====== MATERIAL PROVIDED ======
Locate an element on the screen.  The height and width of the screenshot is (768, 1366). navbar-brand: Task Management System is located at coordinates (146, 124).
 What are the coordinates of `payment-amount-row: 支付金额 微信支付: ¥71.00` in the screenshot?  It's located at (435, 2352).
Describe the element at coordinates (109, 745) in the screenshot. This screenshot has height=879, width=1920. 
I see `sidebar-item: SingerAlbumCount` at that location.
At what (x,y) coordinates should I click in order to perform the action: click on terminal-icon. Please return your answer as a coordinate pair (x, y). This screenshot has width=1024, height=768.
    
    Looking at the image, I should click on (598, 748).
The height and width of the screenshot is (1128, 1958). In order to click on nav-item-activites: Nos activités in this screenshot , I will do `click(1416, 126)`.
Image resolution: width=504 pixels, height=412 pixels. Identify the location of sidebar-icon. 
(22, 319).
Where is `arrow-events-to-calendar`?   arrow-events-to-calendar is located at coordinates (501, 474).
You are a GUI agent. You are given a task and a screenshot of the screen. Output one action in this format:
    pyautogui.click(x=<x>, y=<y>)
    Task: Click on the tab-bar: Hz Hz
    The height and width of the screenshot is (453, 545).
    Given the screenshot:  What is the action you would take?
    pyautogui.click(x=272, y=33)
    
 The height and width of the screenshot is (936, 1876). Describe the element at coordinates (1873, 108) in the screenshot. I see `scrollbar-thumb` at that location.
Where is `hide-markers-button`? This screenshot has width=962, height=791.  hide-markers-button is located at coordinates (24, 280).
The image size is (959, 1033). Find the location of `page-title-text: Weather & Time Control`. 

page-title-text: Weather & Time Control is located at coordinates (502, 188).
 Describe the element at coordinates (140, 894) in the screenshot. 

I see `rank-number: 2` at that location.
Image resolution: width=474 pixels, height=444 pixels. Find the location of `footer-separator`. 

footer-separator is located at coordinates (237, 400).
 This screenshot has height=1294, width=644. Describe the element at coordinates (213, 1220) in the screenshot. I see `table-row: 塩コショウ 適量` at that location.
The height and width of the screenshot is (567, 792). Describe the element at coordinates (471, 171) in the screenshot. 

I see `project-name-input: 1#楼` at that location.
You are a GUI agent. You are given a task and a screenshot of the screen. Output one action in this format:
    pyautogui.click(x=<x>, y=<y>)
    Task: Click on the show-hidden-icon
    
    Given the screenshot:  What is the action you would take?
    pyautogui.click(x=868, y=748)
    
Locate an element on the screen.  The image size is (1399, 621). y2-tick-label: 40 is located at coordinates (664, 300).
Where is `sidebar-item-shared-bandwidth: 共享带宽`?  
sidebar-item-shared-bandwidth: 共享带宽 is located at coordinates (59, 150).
======
● **WORK TO COMPLETE**
Copy every one of the records above word for word, keeping each line, space, and character unchanged.

● **COMPLETED EXERCISE**
Locate an element on the screen.  The height and width of the screenshot is (768, 1366). navbar-brand: Task Management System is located at coordinates (146, 124).
 What are the coordinates of `payment-amount-row: 支付金额 微信支付: ¥71.00` in the screenshot?  It's located at (435, 2352).
Describe the element at coordinates (109, 745) in the screenshot. This screenshot has height=879, width=1920. 
I see `sidebar-item: SingerAlbumCount` at that location.
At what (x,y) coordinates should I click in order to perform the action: click on terminal-icon. Please return your answer as a coordinate pair (x, y). This screenshot has width=1024, height=768.
    
    Looking at the image, I should click on (598, 748).
The height and width of the screenshot is (1128, 1958). In order to click on nav-item-activites: Nos activités in this screenshot , I will do `click(1416, 126)`.
Image resolution: width=504 pixels, height=412 pixels. Identify the location of sidebar-icon. 
(22, 319).
Where is `arrow-events-to-calendar`?   arrow-events-to-calendar is located at coordinates (501, 474).
You are a GUI agent. You are given a task and a screenshot of the screen. Output one action in this format:
    pyautogui.click(x=<x>, y=<y>)
    Task: Click on the tab-bar: Hz Hz
    The height and width of the screenshot is (453, 545).
    Given the screenshot:  What is the action you would take?
    pyautogui.click(x=272, y=33)
    
 The height and width of the screenshot is (936, 1876). Describe the element at coordinates (1873, 108) in the screenshot. I see `scrollbar-thumb` at that location.
Where is `hide-markers-button`? This screenshot has width=962, height=791.  hide-markers-button is located at coordinates (24, 280).
The image size is (959, 1033). Find the location of `page-title-text: Weather & Time Control`. 

page-title-text: Weather & Time Control is located at coordinates (502, 188).
 Describe the element at coordinates (140, 894) in the screenshot. 

I see `rank-number: 2` at that location.
Image resolution: width=474 pixels, height=444 pixels. Find the location of `footer-separator`. 

footer-separator is located at coordinates (237, 400).
 This screenshot has height=1294, width=644. Describe the element at coordinates (213, 1220) in the screenshot. I see `table-row: 塩コショウ 適量` at that location.
The height and width of the screenshot is (567, 792). Describe the element at coordinates (471, 171) in the screenshot. 

I see `project-name-input: 1#楼` at that location.
You are a GUI agent. You are given a task and a screenshot of the screen. Output one action in this format:
    pyautogui.click(x=<x>, y=<y>)
    Task: Click on the show-hidden-icon
    
    Given the screenshot:  What is the action you would take?
    pyautogui.click(x=868, y=748)
    
Locate an element on the screen.  The image size is (1399, 621). y2-tick-label: 40 is located at coordinates (664, 300).
Where is `sidebar-item-shared-bandwidth: 共享带宽`?  
sidebar-item-shared-bandwidth: 共享带宽 is located at coordinates (59, 150).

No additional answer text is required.